Requirement -
Write out exactly the lines from the start of the entries through the one that contains "Given: Click the last", including both.

[Supplied records Boundary: Start]

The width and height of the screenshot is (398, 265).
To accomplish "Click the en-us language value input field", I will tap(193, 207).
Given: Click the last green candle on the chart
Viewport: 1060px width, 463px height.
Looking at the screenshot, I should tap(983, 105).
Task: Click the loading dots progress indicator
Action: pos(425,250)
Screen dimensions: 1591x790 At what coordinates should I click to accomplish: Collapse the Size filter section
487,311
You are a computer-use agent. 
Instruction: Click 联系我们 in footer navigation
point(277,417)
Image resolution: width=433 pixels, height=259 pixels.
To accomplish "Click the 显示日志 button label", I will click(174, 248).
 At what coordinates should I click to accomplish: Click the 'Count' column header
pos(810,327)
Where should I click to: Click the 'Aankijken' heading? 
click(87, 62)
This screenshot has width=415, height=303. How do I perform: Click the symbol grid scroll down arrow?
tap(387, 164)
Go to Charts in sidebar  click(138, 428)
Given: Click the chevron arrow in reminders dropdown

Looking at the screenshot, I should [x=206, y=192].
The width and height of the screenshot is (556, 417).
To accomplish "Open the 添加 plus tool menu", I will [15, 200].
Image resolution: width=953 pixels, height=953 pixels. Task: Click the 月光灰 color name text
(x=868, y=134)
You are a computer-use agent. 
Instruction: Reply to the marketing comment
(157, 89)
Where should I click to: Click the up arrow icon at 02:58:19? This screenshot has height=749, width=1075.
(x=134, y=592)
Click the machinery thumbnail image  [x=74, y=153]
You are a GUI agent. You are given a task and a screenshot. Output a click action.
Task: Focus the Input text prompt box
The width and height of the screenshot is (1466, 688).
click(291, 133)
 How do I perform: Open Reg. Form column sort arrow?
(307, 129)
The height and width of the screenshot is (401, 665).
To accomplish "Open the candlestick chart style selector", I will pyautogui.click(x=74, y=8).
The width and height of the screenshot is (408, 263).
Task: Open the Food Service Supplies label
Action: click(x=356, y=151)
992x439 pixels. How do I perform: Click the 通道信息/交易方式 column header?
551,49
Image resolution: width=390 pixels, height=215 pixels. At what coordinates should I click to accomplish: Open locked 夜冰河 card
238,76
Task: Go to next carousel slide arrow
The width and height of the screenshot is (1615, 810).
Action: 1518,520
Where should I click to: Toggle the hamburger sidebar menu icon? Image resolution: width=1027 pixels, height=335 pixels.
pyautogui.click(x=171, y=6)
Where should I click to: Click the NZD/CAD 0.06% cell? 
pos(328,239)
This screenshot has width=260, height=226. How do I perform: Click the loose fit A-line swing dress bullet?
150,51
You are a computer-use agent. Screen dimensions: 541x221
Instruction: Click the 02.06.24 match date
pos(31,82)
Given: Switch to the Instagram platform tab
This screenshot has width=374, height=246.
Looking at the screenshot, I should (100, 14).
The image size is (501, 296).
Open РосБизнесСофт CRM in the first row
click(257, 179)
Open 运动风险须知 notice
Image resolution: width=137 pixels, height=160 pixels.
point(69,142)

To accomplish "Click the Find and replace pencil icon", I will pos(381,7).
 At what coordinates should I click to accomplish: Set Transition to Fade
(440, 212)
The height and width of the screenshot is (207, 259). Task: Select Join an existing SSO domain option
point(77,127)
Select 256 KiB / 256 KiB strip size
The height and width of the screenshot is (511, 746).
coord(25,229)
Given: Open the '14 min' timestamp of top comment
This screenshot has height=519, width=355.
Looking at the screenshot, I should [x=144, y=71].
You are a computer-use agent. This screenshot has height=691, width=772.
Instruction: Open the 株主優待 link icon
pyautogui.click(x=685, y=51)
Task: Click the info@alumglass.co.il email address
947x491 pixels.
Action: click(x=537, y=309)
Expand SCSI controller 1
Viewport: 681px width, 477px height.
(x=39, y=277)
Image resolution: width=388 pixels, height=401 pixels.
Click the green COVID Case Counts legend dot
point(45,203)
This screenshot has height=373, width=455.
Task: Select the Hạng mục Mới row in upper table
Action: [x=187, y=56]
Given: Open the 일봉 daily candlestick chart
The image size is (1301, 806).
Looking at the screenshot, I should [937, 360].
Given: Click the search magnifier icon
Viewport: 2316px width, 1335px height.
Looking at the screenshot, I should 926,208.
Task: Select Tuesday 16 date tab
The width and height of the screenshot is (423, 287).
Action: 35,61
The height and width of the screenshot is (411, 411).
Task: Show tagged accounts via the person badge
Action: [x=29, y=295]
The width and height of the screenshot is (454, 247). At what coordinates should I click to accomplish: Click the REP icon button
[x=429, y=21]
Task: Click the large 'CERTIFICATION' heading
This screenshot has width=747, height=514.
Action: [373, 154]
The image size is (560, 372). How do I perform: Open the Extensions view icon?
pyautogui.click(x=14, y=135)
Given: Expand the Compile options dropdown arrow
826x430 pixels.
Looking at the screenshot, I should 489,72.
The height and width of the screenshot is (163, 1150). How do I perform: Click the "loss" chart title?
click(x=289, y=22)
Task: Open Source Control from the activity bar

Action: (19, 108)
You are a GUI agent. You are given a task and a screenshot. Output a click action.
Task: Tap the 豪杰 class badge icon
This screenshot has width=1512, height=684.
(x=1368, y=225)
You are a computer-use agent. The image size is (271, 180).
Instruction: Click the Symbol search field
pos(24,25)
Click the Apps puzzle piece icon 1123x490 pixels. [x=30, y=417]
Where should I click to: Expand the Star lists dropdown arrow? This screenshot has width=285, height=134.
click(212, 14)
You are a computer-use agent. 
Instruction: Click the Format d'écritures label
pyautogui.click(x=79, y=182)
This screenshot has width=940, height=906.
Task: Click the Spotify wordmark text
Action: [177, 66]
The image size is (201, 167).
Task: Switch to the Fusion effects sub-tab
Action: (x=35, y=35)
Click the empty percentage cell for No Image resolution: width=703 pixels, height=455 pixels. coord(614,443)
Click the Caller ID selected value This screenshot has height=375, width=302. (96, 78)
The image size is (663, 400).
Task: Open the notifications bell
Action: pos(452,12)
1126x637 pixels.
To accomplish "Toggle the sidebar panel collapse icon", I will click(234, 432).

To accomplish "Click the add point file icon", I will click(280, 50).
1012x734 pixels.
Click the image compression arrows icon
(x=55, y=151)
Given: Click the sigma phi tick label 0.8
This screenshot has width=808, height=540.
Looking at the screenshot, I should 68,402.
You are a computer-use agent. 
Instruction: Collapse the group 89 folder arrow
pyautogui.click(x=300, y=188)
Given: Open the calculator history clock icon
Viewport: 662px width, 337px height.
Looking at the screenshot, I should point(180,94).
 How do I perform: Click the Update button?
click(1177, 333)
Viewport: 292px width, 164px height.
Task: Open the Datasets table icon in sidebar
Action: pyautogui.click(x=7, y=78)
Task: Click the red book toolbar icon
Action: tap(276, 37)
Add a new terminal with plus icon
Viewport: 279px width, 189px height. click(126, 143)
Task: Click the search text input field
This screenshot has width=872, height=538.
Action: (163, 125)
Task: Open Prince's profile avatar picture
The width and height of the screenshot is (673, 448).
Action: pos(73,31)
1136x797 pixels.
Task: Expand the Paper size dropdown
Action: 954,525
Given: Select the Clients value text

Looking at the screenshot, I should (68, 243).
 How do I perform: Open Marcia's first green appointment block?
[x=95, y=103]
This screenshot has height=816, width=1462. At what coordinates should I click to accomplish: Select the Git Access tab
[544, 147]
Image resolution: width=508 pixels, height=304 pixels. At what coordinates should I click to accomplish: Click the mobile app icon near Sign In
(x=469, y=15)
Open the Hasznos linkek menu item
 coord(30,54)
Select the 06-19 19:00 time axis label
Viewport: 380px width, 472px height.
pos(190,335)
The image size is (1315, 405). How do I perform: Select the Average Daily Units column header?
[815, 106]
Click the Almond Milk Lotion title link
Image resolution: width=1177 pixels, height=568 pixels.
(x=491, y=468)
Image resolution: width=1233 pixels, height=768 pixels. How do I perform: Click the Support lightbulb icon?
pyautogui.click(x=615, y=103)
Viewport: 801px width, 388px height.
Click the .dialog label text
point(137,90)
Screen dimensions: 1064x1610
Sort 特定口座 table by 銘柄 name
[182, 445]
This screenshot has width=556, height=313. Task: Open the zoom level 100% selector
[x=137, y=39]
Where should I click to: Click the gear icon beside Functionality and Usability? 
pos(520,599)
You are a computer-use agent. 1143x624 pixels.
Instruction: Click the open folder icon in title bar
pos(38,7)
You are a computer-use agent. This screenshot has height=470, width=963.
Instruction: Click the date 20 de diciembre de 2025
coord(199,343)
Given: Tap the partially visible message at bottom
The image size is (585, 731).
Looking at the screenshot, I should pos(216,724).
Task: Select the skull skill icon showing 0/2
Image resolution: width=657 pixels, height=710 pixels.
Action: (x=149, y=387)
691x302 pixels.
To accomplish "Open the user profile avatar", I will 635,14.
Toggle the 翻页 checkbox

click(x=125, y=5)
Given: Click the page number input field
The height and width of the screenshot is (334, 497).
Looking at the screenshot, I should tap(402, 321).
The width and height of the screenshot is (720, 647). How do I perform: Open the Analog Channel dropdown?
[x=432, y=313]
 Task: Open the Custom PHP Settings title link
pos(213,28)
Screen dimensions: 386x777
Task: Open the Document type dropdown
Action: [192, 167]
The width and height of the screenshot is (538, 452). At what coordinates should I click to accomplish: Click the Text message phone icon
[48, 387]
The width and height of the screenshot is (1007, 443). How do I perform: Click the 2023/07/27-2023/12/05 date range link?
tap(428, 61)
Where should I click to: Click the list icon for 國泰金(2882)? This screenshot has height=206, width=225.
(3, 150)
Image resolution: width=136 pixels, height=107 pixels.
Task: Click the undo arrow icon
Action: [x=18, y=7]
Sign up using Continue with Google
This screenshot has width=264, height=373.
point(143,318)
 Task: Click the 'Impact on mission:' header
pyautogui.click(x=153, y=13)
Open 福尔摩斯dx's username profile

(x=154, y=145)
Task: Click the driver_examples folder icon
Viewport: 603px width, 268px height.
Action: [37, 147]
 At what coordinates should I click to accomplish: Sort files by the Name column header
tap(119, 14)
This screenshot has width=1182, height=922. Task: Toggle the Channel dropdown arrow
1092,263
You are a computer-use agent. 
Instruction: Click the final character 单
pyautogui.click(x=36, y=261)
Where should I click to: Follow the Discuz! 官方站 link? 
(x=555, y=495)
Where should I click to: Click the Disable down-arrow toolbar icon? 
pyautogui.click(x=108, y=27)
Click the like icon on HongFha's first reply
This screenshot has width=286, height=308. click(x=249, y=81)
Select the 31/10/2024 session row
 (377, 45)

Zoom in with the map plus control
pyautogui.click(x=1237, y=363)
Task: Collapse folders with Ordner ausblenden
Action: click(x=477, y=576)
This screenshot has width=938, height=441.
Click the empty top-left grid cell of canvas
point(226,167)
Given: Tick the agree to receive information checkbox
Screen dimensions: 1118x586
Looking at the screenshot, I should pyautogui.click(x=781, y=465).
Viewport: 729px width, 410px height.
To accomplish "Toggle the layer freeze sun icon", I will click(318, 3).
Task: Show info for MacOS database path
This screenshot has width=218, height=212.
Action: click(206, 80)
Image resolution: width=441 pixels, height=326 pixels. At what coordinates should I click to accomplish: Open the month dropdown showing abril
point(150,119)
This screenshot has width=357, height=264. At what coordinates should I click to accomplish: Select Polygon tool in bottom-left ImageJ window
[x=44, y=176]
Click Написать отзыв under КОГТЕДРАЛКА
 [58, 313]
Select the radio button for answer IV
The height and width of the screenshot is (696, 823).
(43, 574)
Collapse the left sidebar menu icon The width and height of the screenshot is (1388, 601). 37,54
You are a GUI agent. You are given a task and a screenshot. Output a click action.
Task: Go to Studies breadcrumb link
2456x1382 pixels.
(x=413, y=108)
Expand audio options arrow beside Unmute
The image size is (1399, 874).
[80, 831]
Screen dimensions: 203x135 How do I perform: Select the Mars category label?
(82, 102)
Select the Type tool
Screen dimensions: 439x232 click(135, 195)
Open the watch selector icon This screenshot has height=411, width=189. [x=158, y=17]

[Supplied records Boundary: End]

Solution to the problem -
The width and height of the screenshot is (398, 265).
To accomplish "Click the en-us language value input field", I will tap(193, 207).
Given: Click the last green candle on the chart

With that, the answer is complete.